_Exercise instructions_
Give back all of the data verbatim.

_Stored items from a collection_
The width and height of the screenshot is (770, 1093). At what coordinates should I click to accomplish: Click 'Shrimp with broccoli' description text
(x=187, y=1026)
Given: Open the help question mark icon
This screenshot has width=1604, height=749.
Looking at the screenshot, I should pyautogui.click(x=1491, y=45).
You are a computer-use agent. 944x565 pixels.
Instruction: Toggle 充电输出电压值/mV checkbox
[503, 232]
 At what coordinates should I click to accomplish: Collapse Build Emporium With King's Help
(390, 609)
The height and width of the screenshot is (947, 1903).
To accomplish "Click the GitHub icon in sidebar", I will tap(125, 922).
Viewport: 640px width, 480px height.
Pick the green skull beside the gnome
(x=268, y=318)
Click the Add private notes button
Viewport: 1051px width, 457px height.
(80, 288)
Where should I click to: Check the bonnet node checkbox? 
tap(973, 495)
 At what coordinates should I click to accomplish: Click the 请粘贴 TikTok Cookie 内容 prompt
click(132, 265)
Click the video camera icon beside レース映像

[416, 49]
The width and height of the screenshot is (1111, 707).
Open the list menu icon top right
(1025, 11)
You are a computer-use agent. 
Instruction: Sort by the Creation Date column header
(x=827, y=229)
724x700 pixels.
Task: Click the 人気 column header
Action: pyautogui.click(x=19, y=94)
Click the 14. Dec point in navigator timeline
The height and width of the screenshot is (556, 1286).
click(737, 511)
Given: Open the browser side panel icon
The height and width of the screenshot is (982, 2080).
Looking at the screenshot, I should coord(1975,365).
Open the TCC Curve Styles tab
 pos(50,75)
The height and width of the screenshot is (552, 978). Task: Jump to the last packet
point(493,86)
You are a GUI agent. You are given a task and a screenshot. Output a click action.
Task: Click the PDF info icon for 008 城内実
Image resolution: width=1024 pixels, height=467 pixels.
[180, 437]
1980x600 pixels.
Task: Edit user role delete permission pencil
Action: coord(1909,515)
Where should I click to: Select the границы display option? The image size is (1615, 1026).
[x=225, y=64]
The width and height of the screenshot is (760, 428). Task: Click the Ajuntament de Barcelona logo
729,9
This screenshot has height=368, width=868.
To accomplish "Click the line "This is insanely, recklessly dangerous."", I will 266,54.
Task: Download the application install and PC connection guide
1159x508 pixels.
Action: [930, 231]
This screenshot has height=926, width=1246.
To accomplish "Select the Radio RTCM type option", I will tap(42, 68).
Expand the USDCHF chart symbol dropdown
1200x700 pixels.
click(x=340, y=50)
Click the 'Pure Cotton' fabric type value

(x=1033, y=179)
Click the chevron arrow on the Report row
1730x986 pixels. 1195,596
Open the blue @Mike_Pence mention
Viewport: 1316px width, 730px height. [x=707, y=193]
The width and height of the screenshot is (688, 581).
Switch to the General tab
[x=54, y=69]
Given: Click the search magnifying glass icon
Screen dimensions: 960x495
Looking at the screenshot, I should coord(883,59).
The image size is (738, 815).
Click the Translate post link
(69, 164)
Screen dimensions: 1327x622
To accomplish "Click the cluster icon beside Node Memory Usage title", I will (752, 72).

_Output below_
The width and height of the screenshot is (770, 1093). At what coordinates should I click to accomplish: Click 'Shrimp with broccoli' description text
(x=187, y=1026)
Given: Open the help question mark icon
This screenshot has width=1604, height=749.
Looking at the screenshot, I should pyautogui.click(x=1491, y=45).
You are a computer-use agent. 944x565 pixels.
Instruction: Toggle 充电输出电压值/mV checkbox
[503, 232]
 At what coordinates should I click to accomplish: Collapse Build Emporium With King's Help
(390, 609)
The height and width of the screenshot is (947, 1903).
To accomplish "Click the GitHub icon in sidebar", I will tap(125, 922).
Viewport: 640px width, 480px height.
Pick the green skull beside the gnome
(x=268, y=318)
Click the Add private notes button
Viewport: 1051px width, 457px height.
(80, 288)
Where should I click to: Check the bonnet node checkbox? 
tap(973, 495)
 At what coordinates should I click to accomplish: Click the 请粘贴 TikTok Cookie 内容 prompt
click(132, 265)
Click the video camera icon beside レース映像

[416, 49]
The width and height of the screenshot is (1111, 707).
Open the list menu icon top right
(1025, 11)
You are a computer-use agent. 
Instruction: Sort by the Creation Date column header
(x=827, y=229)
724x700 pixels.
Task: Click the 人気 column header
Action: pyautogui.click(x=19, y=94)
Click the 14. Dec point in navigator timeline
The height and width of the screenshot is (556, 1286).
click(737, 511)
Given: Open the browser side panel icon
The height and width of the screenshot is (982, 2080).
Looking at the screenshot, I should coord(1975,365).
Open the TCC Curve Styles tab
 pos(50,75)
The height and width of the screenshot is (552, 978). Task: Jump to the last packet
point(493,86)
You are a GUI agent. You are given a task and a screenshot. Output a click action.
Task: Click the PDF info icon for 008 城内実
Image resolution: width=1024 pixels, height=467 pixels.
[180, 437]
1980x600 pixels.
Task: Edit user role delete permission pencil
Action: coord(1909,515)
Where should I click to: Select the границы display option? The image size is (1615, 1026).
[x=225, y=64]
The width and height of the screenshot is (760, 428). Task: Click the Ajuntament de Barcelona logo
729,9
This screenshot has height=368, width=868.
To accomplish "Click the line "This is insanely, recklessly dangerous."", I will 266,54.
Task: Download the application install and PC connection guide
1159x508 pixels.
Action: [930, 231]
This screenshot has height=926, width=1246.
To accomplish "Select the Radio RTCM type option", I will tap(42, 68).
Expand the USDCHF chart symbol dropdown
1200x700 pixels.
click(x=340, y=50)
Click the 'Pure Cotton' fabric type value

(x=1033, y=179)
Click the chevron arrow on the Report row
1730x986 pixels. 1195,596
Open the blue @Mike_Pence mention
Viewport: 1316px width, 730px height. [x=707, y=193]
The width and height of the screenshot is (688, 581).
Switch to the General tab
[x=54, y=69]
Given: Click the search magnifying glass icon
Screen dimensions: 960x495
Looking at the screenshot, I should coord(883,59).
The image size is (738, 815).
Click the Translate post link
(69, 164)
Screen dimensions: 1327x622
To accomplish "Click the cluster icon beside Node Memory Usage title", I will (752, 72).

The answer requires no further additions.